Il sindaco fugge dai medici e si regala il bagno di folla

«Non proprio domani, ma da dopodomani torneremo a lavorare per la città più bella del mondo»

Michela Giachetta

Giacca in mano, stanchezza in volto. Veltroni arriva in Campidoglio alle 15 circa. È da poco uscito dal Gemelli per seguire i risultati delle elezioni. Per poche ore, è la previsione. Ma la giornata è lunga e si tratterrà fuori più del previsto. Si rinchiude in sala delle Bandiere con i suoi assessori per ringraziarli del lavoro svolto, per l’«armonia» con cui in questi cinque anni sono state affrontate le diverse situazioni. C’è anche la vicesindaco, Maria Pia Garavaglia, che durante l’incontro sottolinea come «di tutte le esperienze di lavoro in squadra, questa è stata la migliore». Poi, l’attesa, il sindaco la vive nel suo studio, con la moglie, le figlie e i suoi più stretti collaboratori. Poche le visite. Il presidente della Camera di Commercio, Andrea Mondello, il presidente della Provincia Enrico Gasbarra, che lascerà il Campidoglio verso le 17. Prima dei risultati definitivi, per scaramanzia o paura, non si vedono assessori. Nella Protomoteca, dove era fissato l’appuntamento coi cronisti, si aggirano portavoci, addetti stampa. Le televisioni accese trasmettono le prime proiezioni. Le voci si rincorrono. «Che dice il sindaco?» «Aspettiamo i dati ufficiali», fanno sapere gli uomini della sua squadra. Compare Giobbe Covatta, capolista dei Verdi. Uno scambio di battute: «Cosa avete in comune lei e Veltroni? Solo l’interesse per l’Africa?» «No, anche per la mozzarella di bufala». Arrivano ulteriori proiezioni, le notizie su Veltroni si accavallano.
Deve essere in ospedale verso le 21.30. Questa mattina si opera, un intervento non invasivo, con il litotritore, strumento a onde d’urto, che serve per frantumare il calcolo. Dopo l’operazione servono 48 ore di riposo. Intanto, lo spoglio nei seggi prosegue. Il risultato per il centrosinistra si consolida. E Veltroni, verso le 20, decide che ora sì, ora si può. Pochi minuti di dichiarazione. Seduto su una sedia, senza cravatta, con un sorriso che a fatica nasconde il dolore. E l’orgoglio per l’esito delle elezioni. «L’orgoglio di essere romani (il suo slogan in questa campagna elettorale, ndr) è qualcosa che si può vivere con la meraviglia di essere italiani». «Ringrazio i cittadini - continua - per il risultato che va al di là di ogni aspettativa e deve far riflettere tutta la politica, anche chi ha perduto le elezioni». Si sofferma poi sui dati ormai quasi ufficiali: «Non nascono da una campagna elettorale, ma da 1.500 giorni di lavoro, nelle città, nei quartieri, nelle scuole.
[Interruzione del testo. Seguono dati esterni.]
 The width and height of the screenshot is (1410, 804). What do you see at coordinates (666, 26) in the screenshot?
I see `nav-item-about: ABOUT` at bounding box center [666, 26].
È stato premiato uno stile di governo, votato solo a risolvere i problemi e non animato da uno spirito di parte». A microfoni spenti, fa un breve cenno alla sua salute: «Sono banalità, ci sono cose più serie, ma nella vita di una persona che ha lavorato per cinque anni, non essere presente gli ultimi tre giorni di campagna elettorale non è facile». Così come non è facile saltare il bagno di folla. Buona parte dei romani che lo hanno votato lo attende in piazza SS. Apostoli. Il sindaco arriva in macchina. Lo aspettano il vicepresidente del consiglio, Francesco Rutelli e il segretario dei Ds, Piero Fassino. Lascerà loro la parola, prima di intervenire.
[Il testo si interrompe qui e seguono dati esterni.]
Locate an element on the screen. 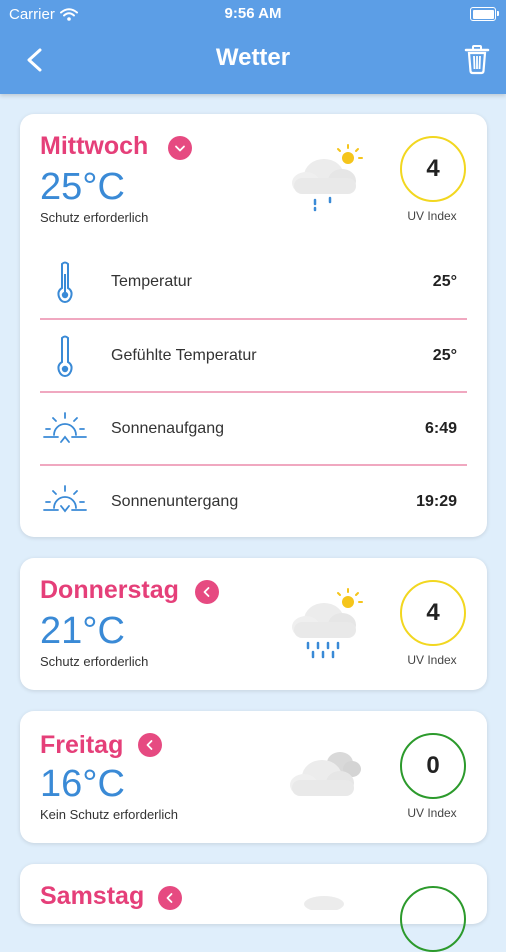  status-bar: Carrier 9:56 AM is located at coordinates (253, 14).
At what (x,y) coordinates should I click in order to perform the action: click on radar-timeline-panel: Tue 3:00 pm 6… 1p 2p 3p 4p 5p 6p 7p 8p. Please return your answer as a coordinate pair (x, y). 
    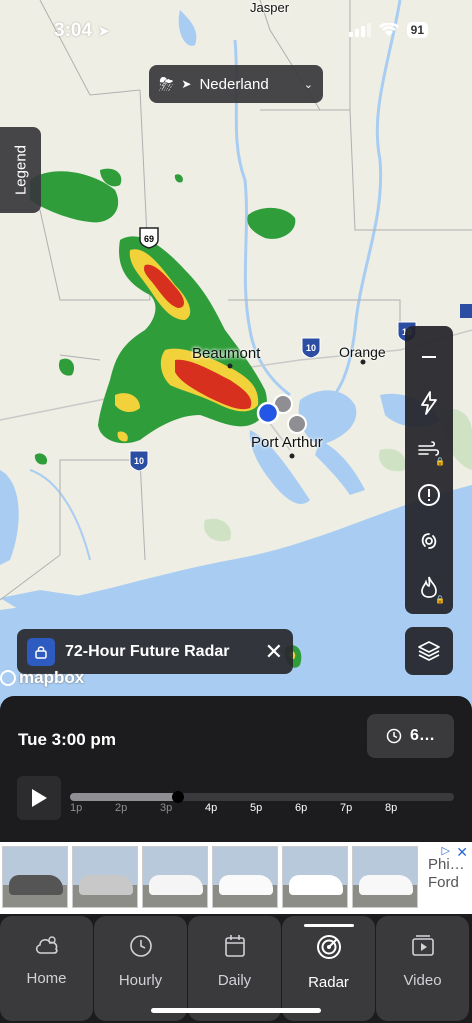
    Looking at the image, I should click on (236, 769).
E, quando è il suo turno, sul palco ormai c’è buona parte del centrosinistra romano: Goffredo Bettini, ideatore del «Modello Roma», il coordinatore della maggioranza Silvio Di Francia, i presidenti di Provincia e Regione. Compaiono anche la moglie e le figlie. Veltroni ringrazia tutti. E guarda al futuro: «Non proprio da domani, ma da dopodomani torneremo a lavorare per la città più bella del mondo». Parola di sindaco.